Impact of mental health service use on the HIV care cascade among women.

作者信息

Chawla Seerat, Kaida Angela, Brouillette Marie-Josée, Kleiner Bluma, Dubuc Danièle, Skerritt Lashanda, Burchell Ann N, Rouleau Danielle, Loutfy Mona, de Pokomandy Alexandra

机构信息

Department of Family Medicine, McGill University, Montreal, Quebec, Canada.

Harvard Medical School, Boston, Massachusetts, USA.

出版信息

HIV Med. 2025 May;26(5):758-772. doi: 10.1111/hiv.70008. Epub 2025 Mar 4.

Abstract

BACKGROUND

While the negative effects of mental health issues on HIV clinical outcomes have been well-documented, the impact of mental health treatment on the HIV care cascade is largely uncharacterized. The objective of this study was to describe the engagement of women with mental health conditions and symptoms, who reported using mental health services, across the HIV care cascade and to assess the relationship between mental health service use and HIV care steps.

METHODS

Longitudinal data were analysed from participants enrolled in the Canadian HIV Women's Sexual and Reproductive Health Cohort Study (CHIWOS) (2013-2018) who had clinically significant depressive symptoms or reported a mental health diagnosis at baseline. Among this subset, four states of HIV care were defined at baseline, 18 months and 36 months: (1) unengaged in care (did not visit an HIV provider in the past year), (2) not on antiretroviral therapy (ART) (visited an HIV provider in the past year but did not report current ART use), (3) detectable (reported current ART use but a detectable viral load) and (4) optimal (reported current ART use and an undetectable viral load). Sankey diagrams were used to illustrate the engagement of women across the HIV care cascade over 3 years based on their self-reported use of mental health services at baseline. The association between mental health service use and care state at baseline was analysed using multinomial logistic regression models.

RESULTS

Of the 898 women in the cohort with significant depressive symptoms or mental health conditions at baseline, 3.8% (n = 34) were unengaged in care, 10.9% (n = 98) were not on ART, 12.4% (n = 111) were detectable and 72.9% (n = 655) were optimal. Over the 36 months, 51.0% of women transitioned between states at least once. When stratified by service use, women who reported use of mental health services at baseline had better engagement across the care cascade and had fewer transitions between states over the 3 years, 37.2% of which were to better states of care. The use of mental health services at baseline was also significantly associated with greater odds of engagement in the optimal state compared with not on ART (adjusted odds ratio [aOR]: 1.72, 95% confidence interval [CI]: 1.07-2.77).
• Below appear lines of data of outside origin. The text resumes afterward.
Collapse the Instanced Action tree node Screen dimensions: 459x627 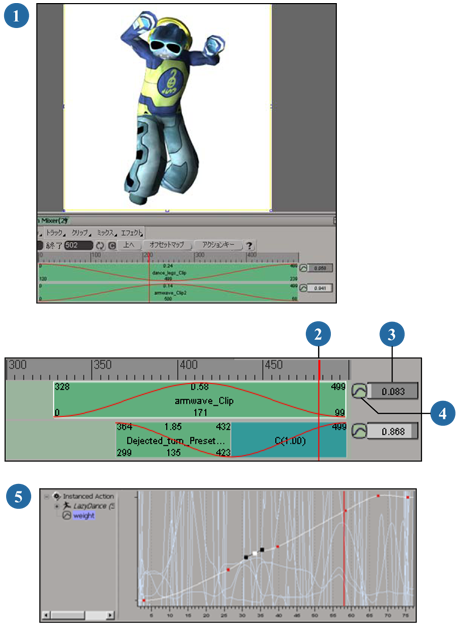tap(47, 497)
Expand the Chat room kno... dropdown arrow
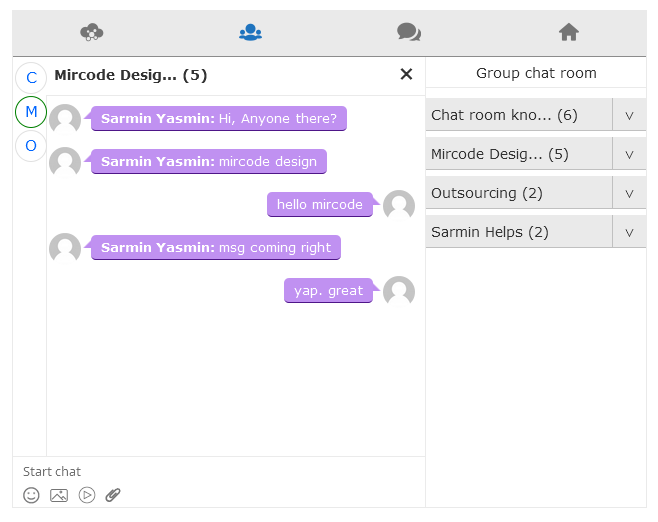658x522 pixels. coord(629,115)
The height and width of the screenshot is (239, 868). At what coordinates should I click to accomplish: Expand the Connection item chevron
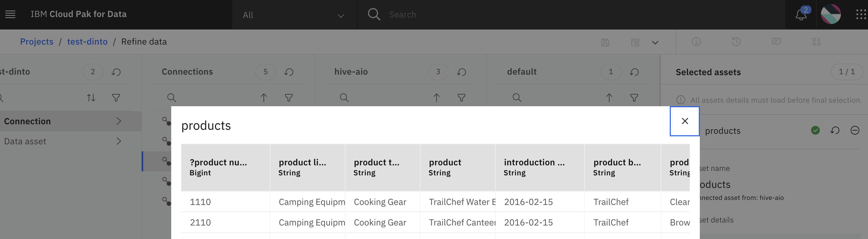119,121
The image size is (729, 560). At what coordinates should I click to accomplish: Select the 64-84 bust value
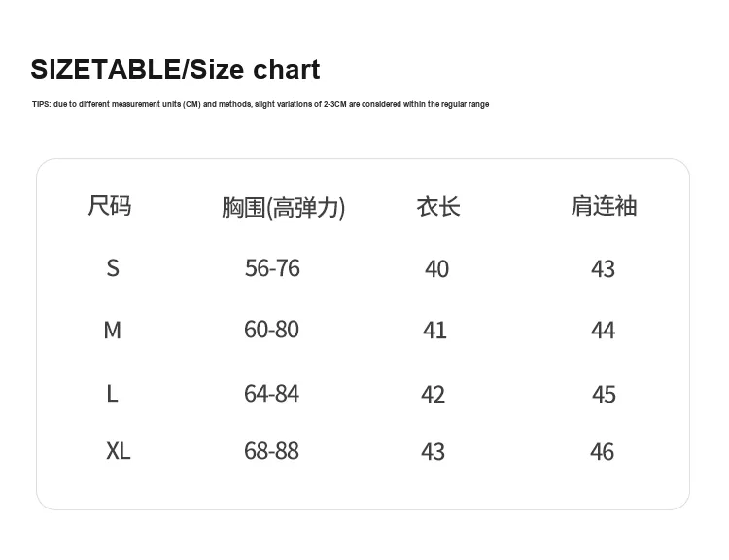(271, 394)
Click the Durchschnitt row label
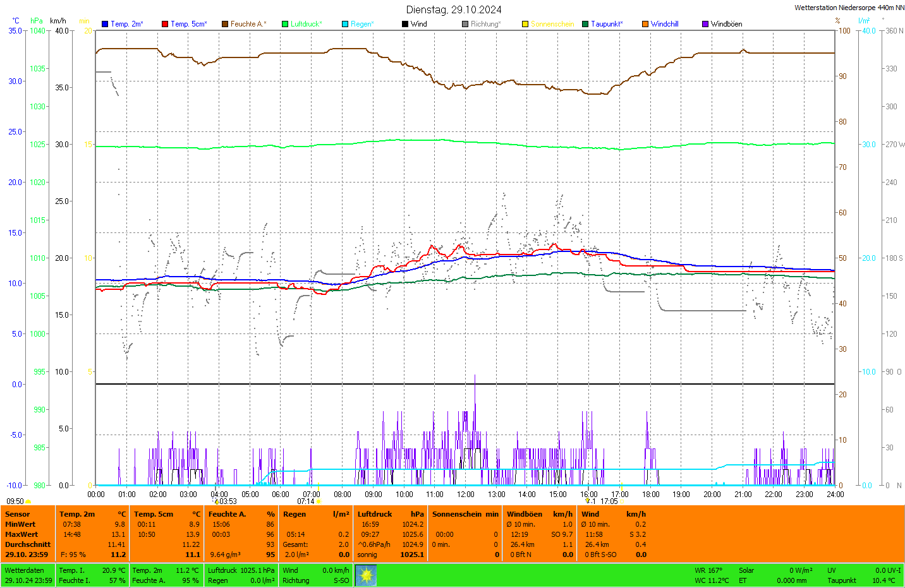 (x=28, y=544)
A similar but statistically insignificant association was found with the detectable care state (aOR: 1.67, 95% CI: 0.92-3.03).

CONCLUSIONS

Our findings demonstrate that linkage to mental health care has a positive impact on HIV care outcomes among women. Accessible mental health services may serve to improve both mental well-being and progression of these patients along the HIV care cascade, thereby achieving individual and public health goals.

摘要

背景

虽然心理健康问题对艾滋病毒临床结果的负面影响已有充分记录,但心理健康治疗对艾滋病毒治疗流程的影响在很大程度上尚未得到描述。本研究的目的是描述报告使用心理健康服务的患有心理健康状况和症状的女性在艾滋病毒治疗流程中的参与情况,并评估心理健康服务的使用与艾滋病毒治疗步骤之间的关系。

方法

对参加加拿大艾滋病毒女性性与生殖健康队列研究(CHIWOS)(2013 - 2018年)的参与者的纵向数据进行分析,这些参与者在基线时有临床上显著的抑郁症状或报告有心理健康诊断。在这个子集中,在基线、18个月和36个月时定义了四种艾滋病毒治疗状态:(1)未参与治疗(过去一年未就诊于艾滋病毒提供者),(2)未接受抗逆转录病毒治疗(ART)(过去一年就诊于艾滋病毒提供者但未报告当前使用ART),(3)可检测到(报告当前使用ART但病毒载量可检测到)和(4)最佳状态(报告当前使用ART且病毒载量不可检测到)。桑基图用于根据女性在基线时自我报告的心理健康服务使用情况,说明她们在3年中在艾滋病毒治疗流程中的参与情况。使用多项逻辑回归模型分析基线时心理健康服务的使用与治疗状态之间的关联。

结果

在队列中898名基线时有显著抑郁症状或心理健康状况的女性中,3.8%(n = 34)未参与治疗,10.9%(n = 98)未接受ART,12.4%(n = 111)可检测到,72.9%(n = 655)处于最佳状态。在36个月期间,51.0%的女性至少有一次在不同状态之间转换。按服务使用情况分层时,在基线时报告使用心理健康服务的女性在整个治疗流程中有更好的参与度,并且在3年中状态转换较少,其中37.2%的转换是向好的治疗状态转变。与未接受ART相比,基线时使用心理健康服务也与处于最佳状态的参与几率显著增加相关(调整后的优势比[aOR]:1.72,95%置信区间[CI]:1.07 - 2.77)。在可检测到的治疗状态中发现了类似但无统计学意义的关联(aOR:1.67,95% CI:0.92 - 3.03)。

结论

我们的研究结果表明,与心理健康护理的联系对女性艾滋病毒治疗结果有积极影响。可获得的心理健康服务可能有助于改善这些患者的心理健康以及在艾滋病毒治疗流程中的进展,从而实现个人和公共卫生目标。